By sober, Vivian meant ‘stay without getting into an entanglement of any sort’. In her opinion, none of it was worth it. Her day could start out perfectly and end drastically all because she decided to fall in love with a boy. No, no, no, no. Actually, it wasn’t love. Love had nothing to do with her keeping up with their sad excuse for a penis, attitude, and hygiene when she could have simply used the door. It wasn’t love that made her tolerate Nkwam’s saliva-infused lips drawing close to her for inseparable moments whenever they were within the four walls of his three-bedroom apartment at Orji and outside of it. It wasn’t love that made her offer tight-lipped smiles whenever Ojong bragged to their friends about his private room expertise, when his private room expertise reeked of nothing but amateurism. It wasn't love that made her stay with Takim a while after he'd mashed her face with both his palms for disrespecting him during a disagreement that mostly stemmed from her complaints about his ill snoring attitude. It wasn’t love, it was survival. All shades of it. Vivian knew this and that was why the only way she could compensate for the error of not leaving on time, was by whining about her circumstances, while laying in the space she kind of didn't lay but encouraged. Daily. “One day, I am going to leave him.” One day, like one day was a wish, a promise she hadn’t yet gotten a firm grasp on. 

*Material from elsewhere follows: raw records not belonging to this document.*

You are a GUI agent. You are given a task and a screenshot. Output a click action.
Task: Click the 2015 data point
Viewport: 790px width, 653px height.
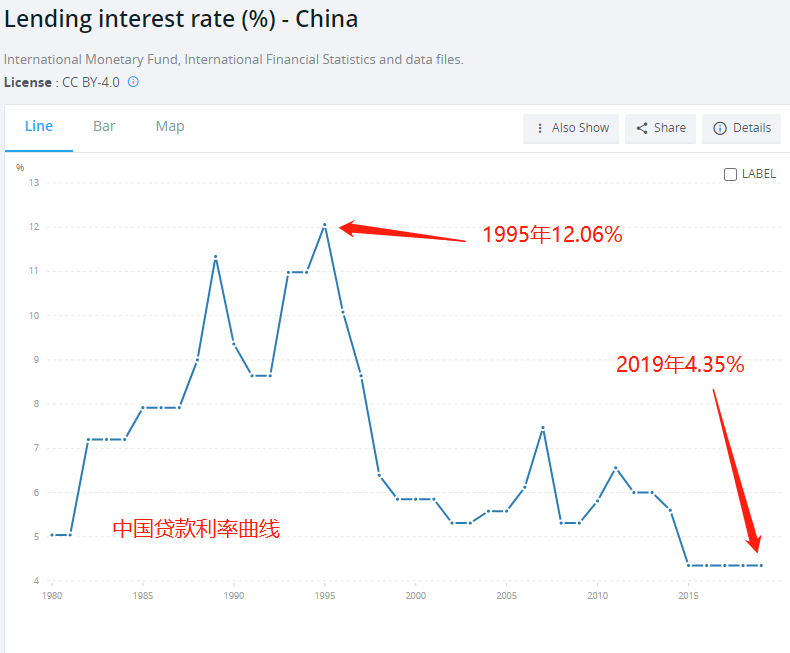[688, 565]
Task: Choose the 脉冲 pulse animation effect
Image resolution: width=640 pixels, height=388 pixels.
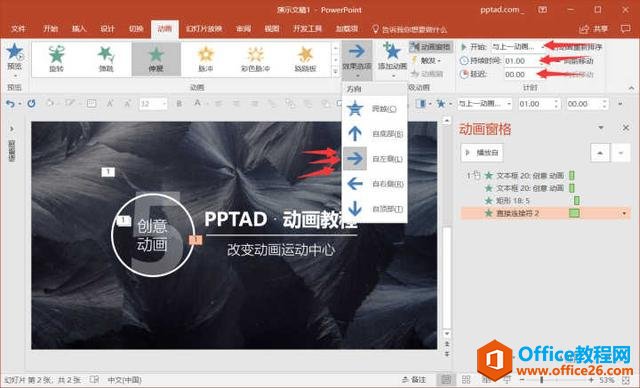Action: click(x=206, y=59)
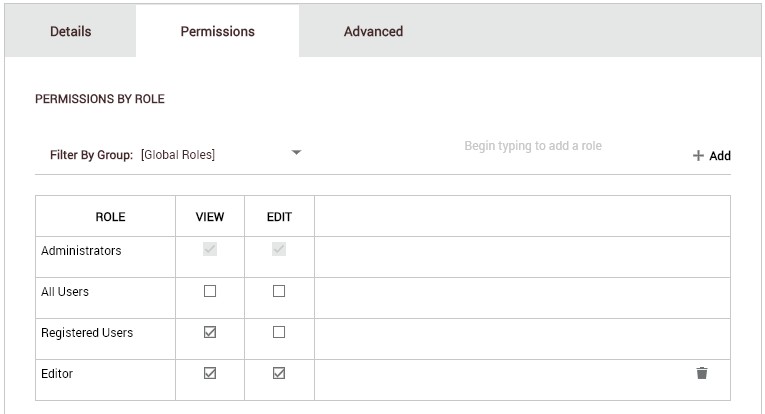Uncheck View permission for Registered Users
Image resolution: width=765 pixels, height=414 pixels.
coord(210,332)
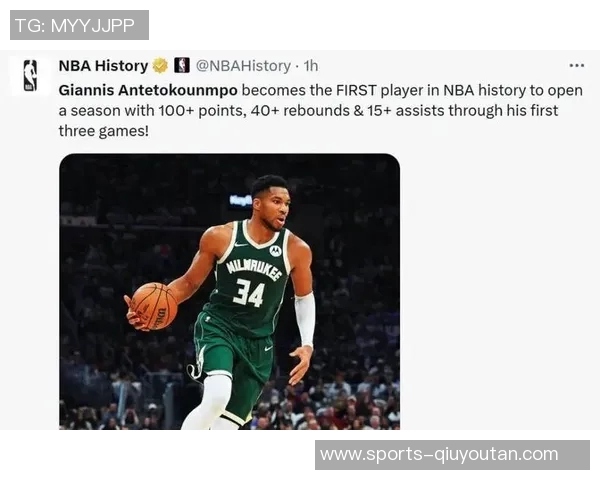The height and width of the screenshot is (480, 600).
Task: Click the Motorola logo on the jersey
Action: coord(275,251)
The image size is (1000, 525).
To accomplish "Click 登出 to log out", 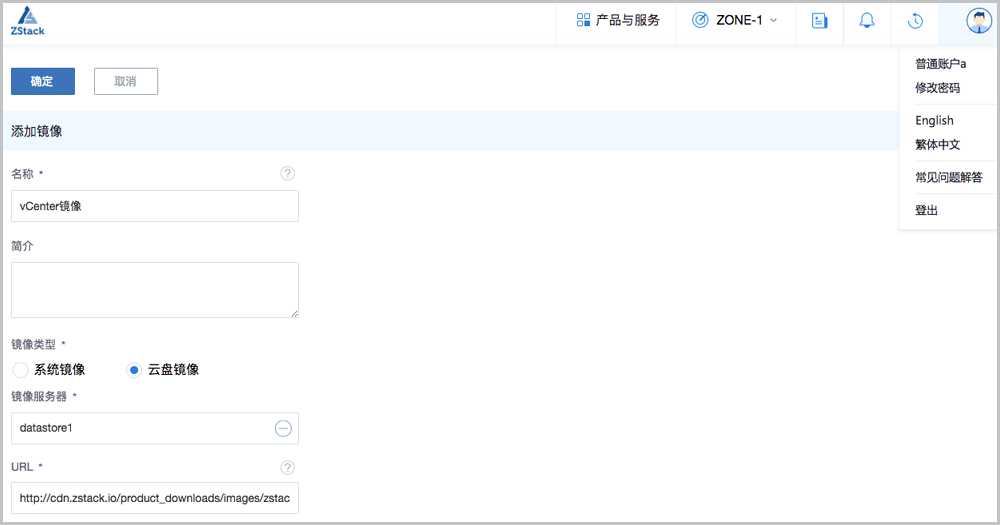I will (x=926, y=211).
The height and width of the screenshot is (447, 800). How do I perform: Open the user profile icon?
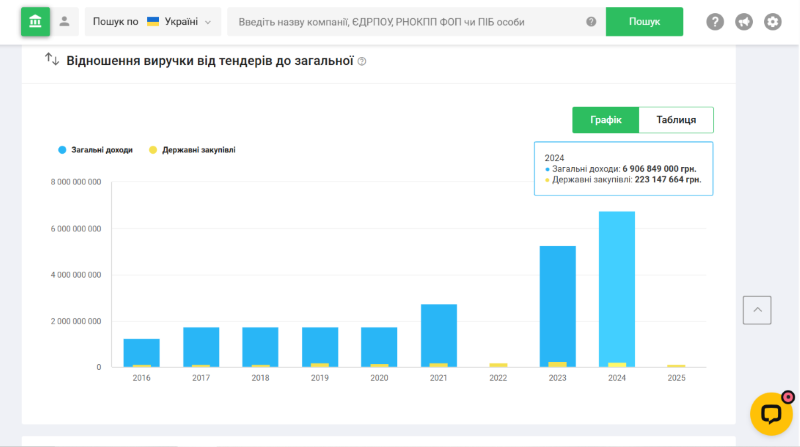tap(66, 21)
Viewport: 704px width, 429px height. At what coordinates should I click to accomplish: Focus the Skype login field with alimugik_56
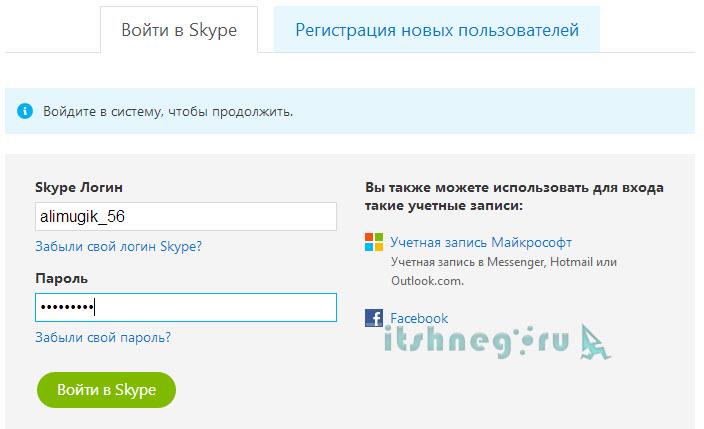pos(186,216)
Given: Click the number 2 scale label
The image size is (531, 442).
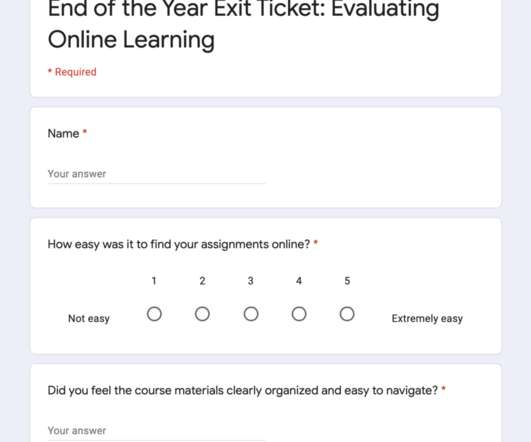Looking at the screenshot, I should [x=202, y=281].
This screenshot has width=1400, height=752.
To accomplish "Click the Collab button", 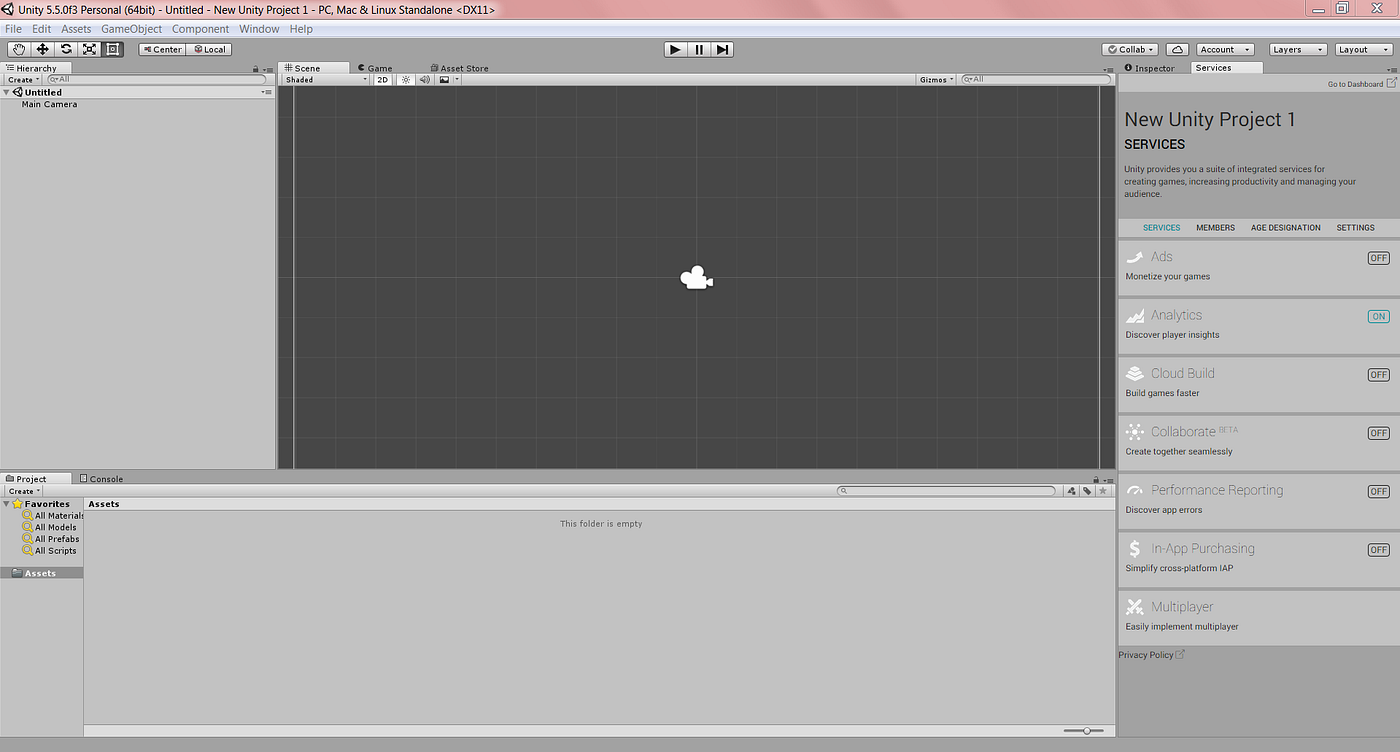I will (1128, 48).

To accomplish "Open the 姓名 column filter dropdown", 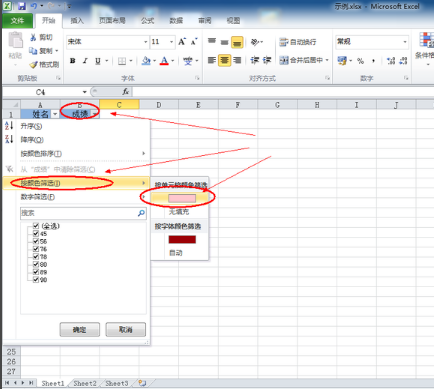I will tap(55, 114).
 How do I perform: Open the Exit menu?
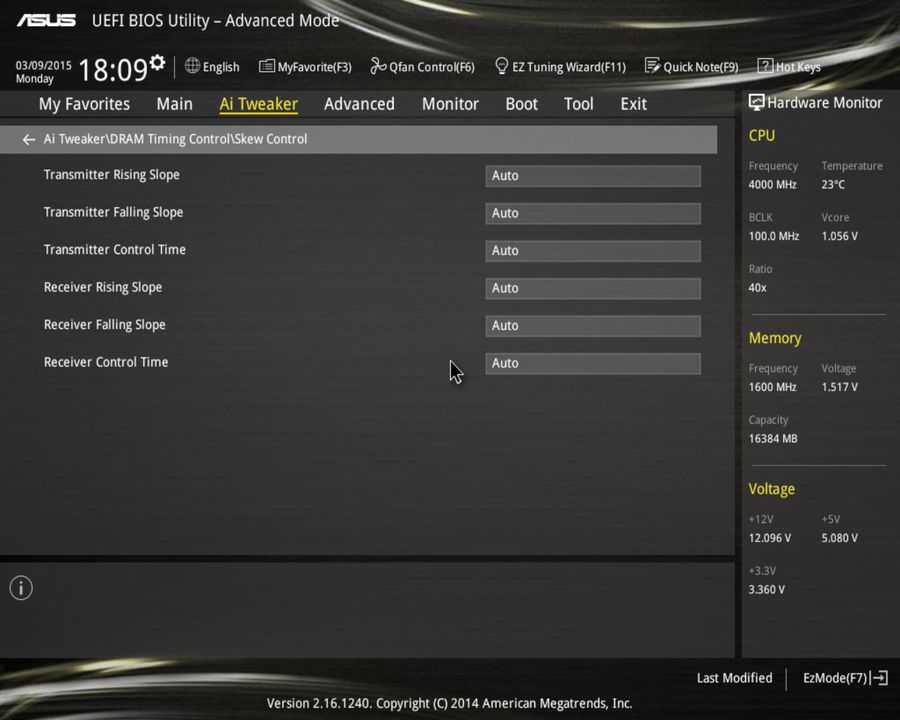(x=633, y=103)
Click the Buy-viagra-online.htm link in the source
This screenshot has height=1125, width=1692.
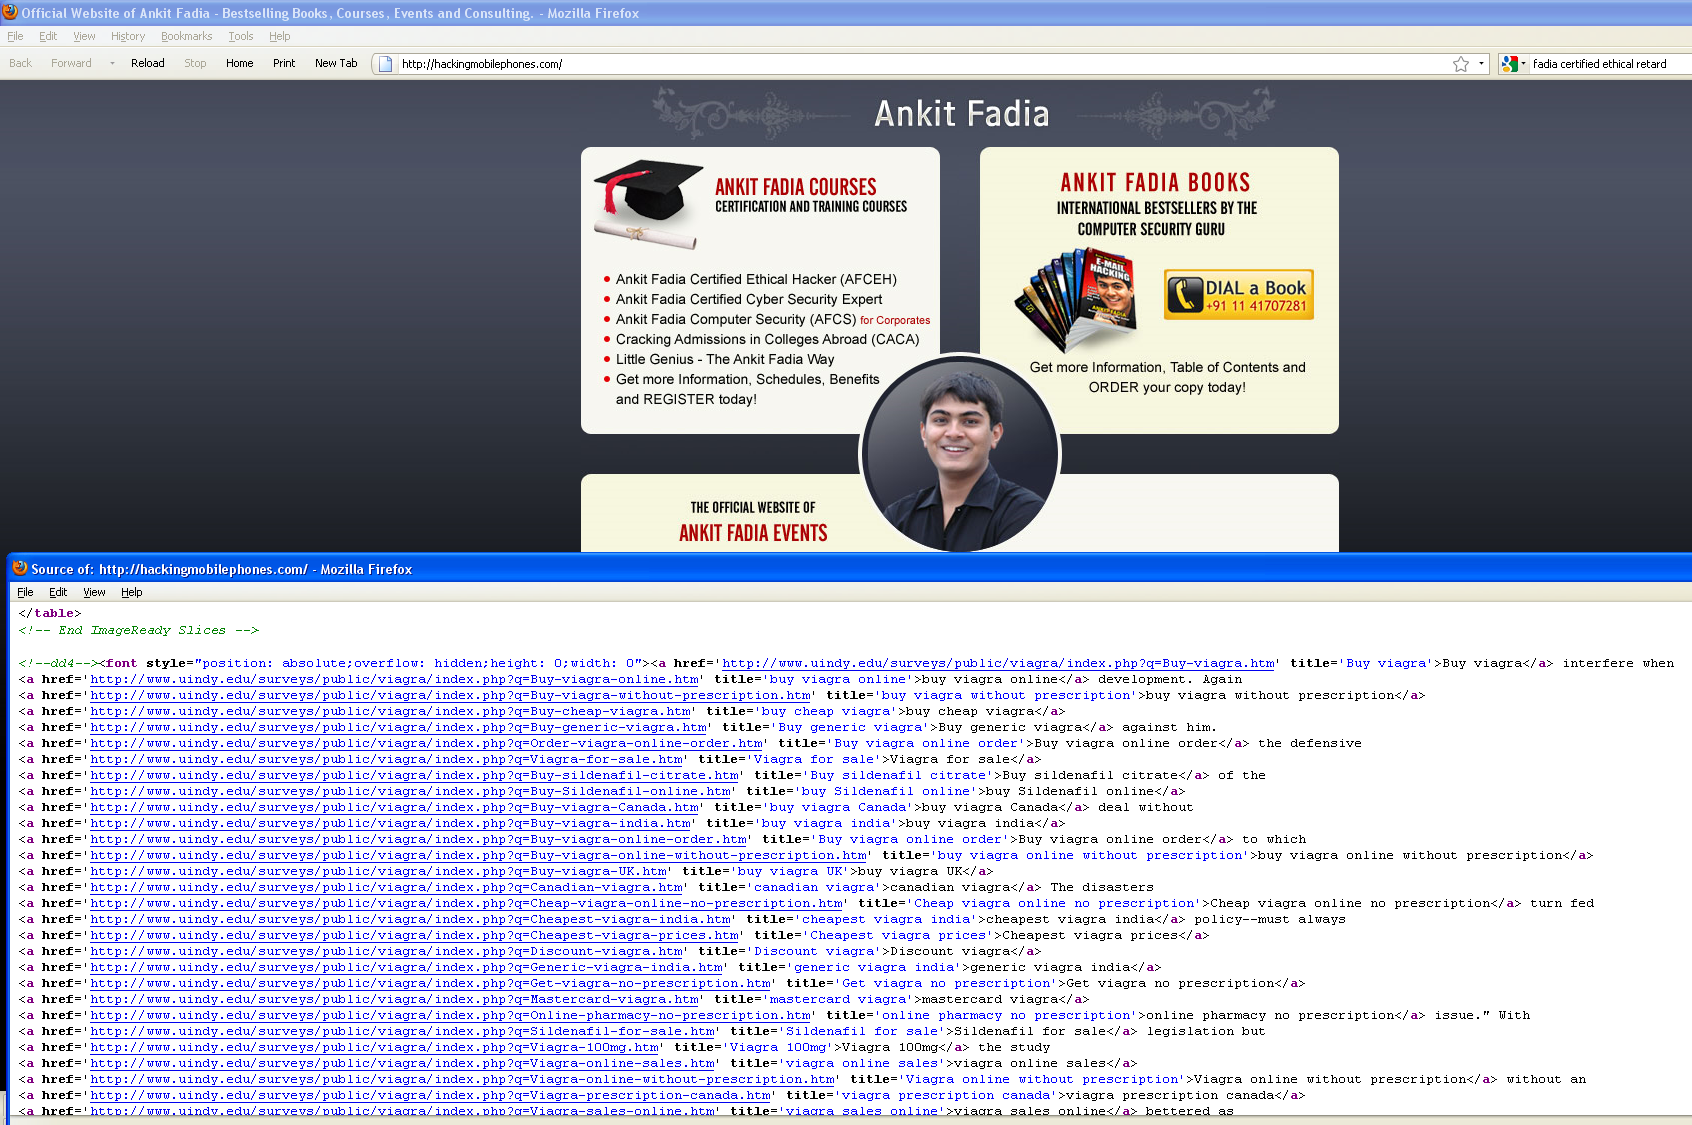click(394, 680)
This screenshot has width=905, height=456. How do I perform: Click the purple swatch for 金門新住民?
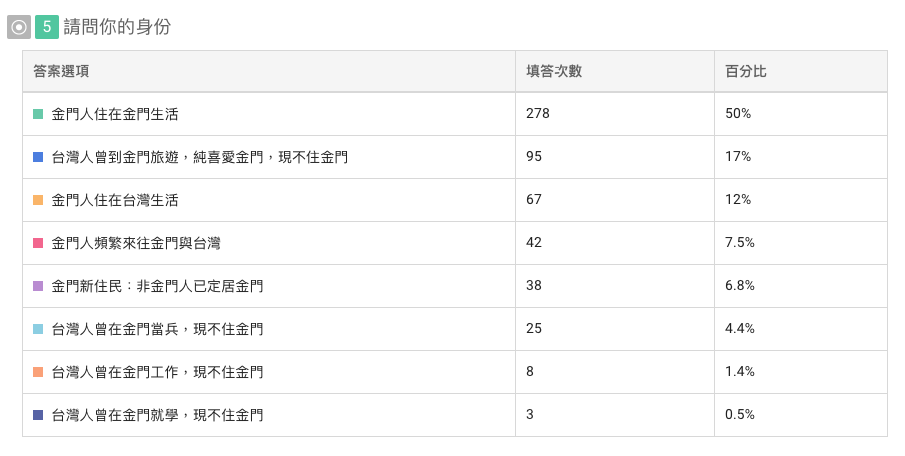[38, 286]
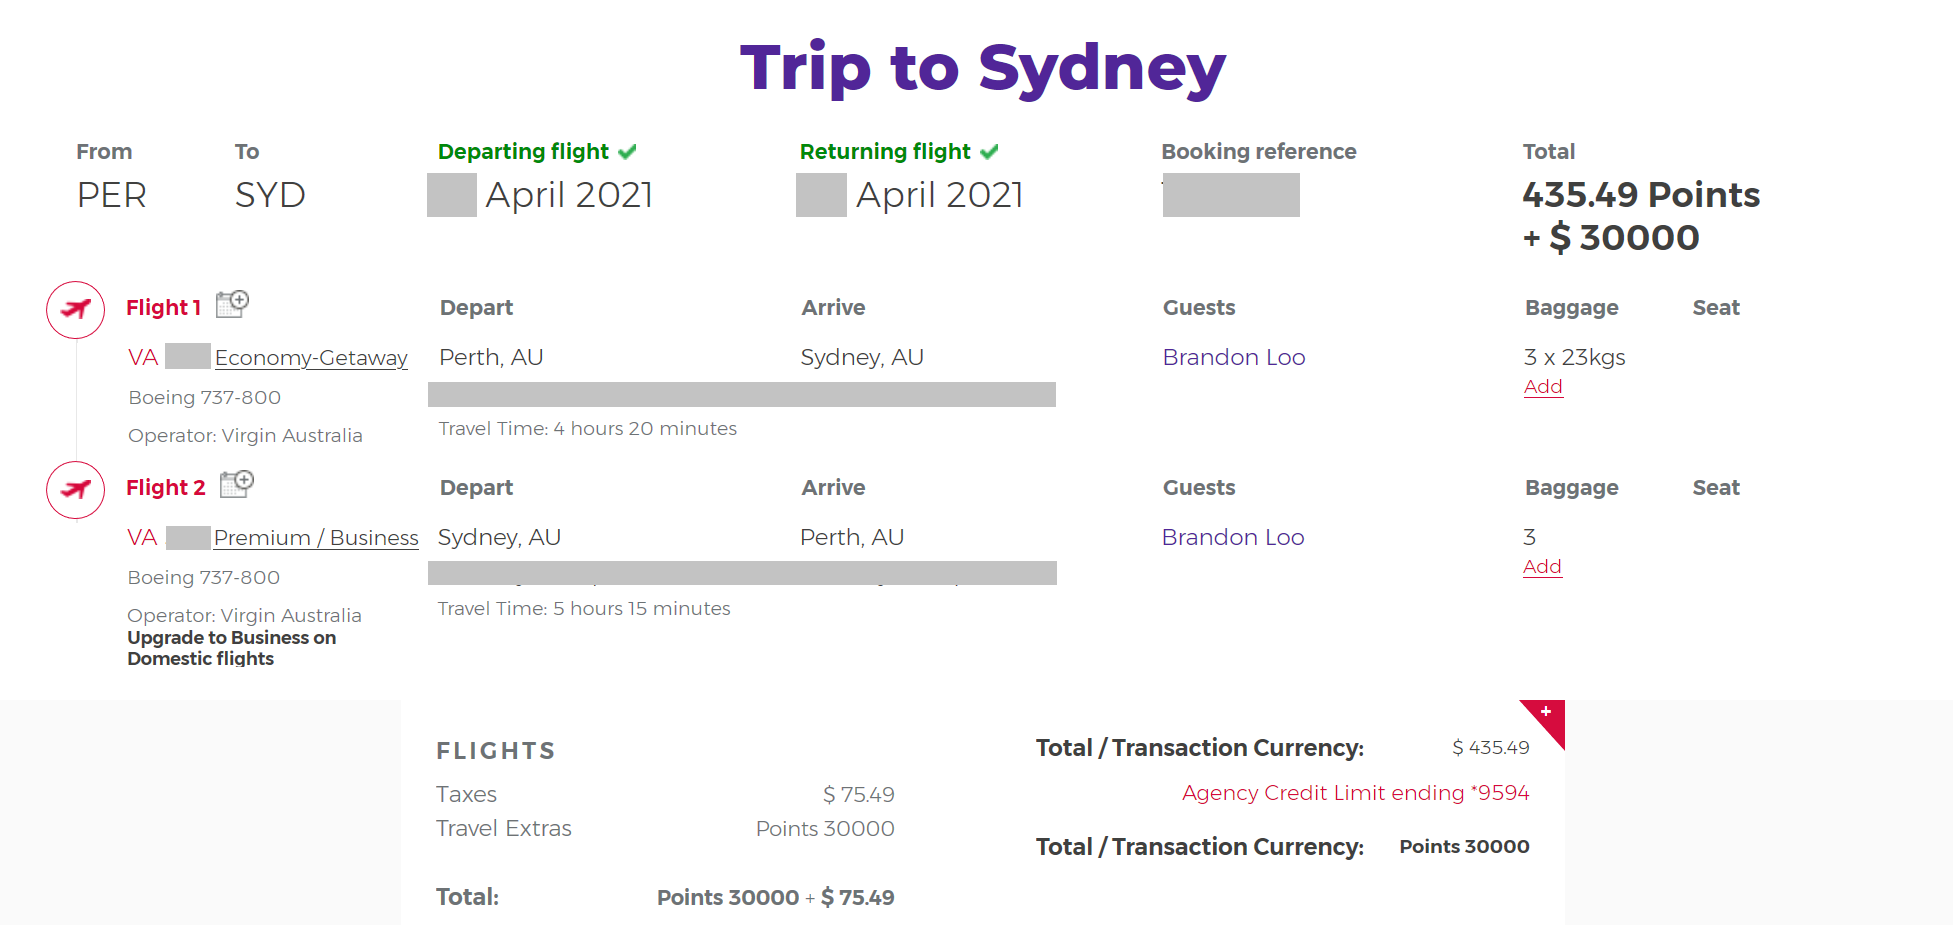Click the green checkmark beside Departing flight
The image size is (1953, 939).
click(628, 151)
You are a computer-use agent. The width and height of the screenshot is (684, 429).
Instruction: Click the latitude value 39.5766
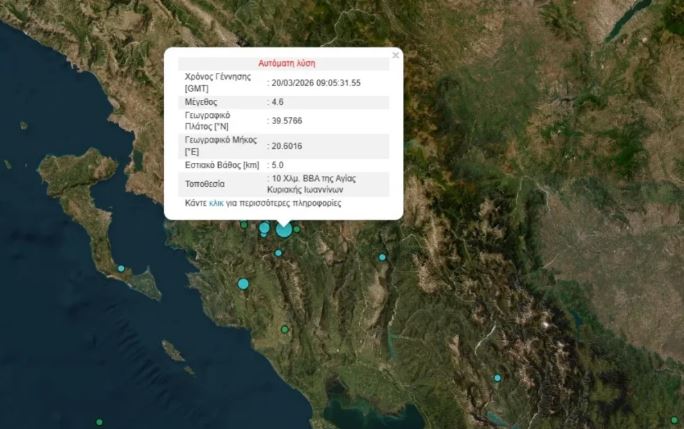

In public, she'd act tough like she was in control of the situation, but aside, she'd ask you, distraught, why you wanted her to leave things—people she’d struggled so hard to encounter in the first place. Things like leaving were easier said than done, especially for people within her social standard. By the way, her current relationship was her seventh relationship in six months. Do you know how strenuous it is to date beyond months? It is so problematic that you begin to think about which relationships happened in one month and which ones didn't. Come to think of it, was she dating one man for each month since the year started? 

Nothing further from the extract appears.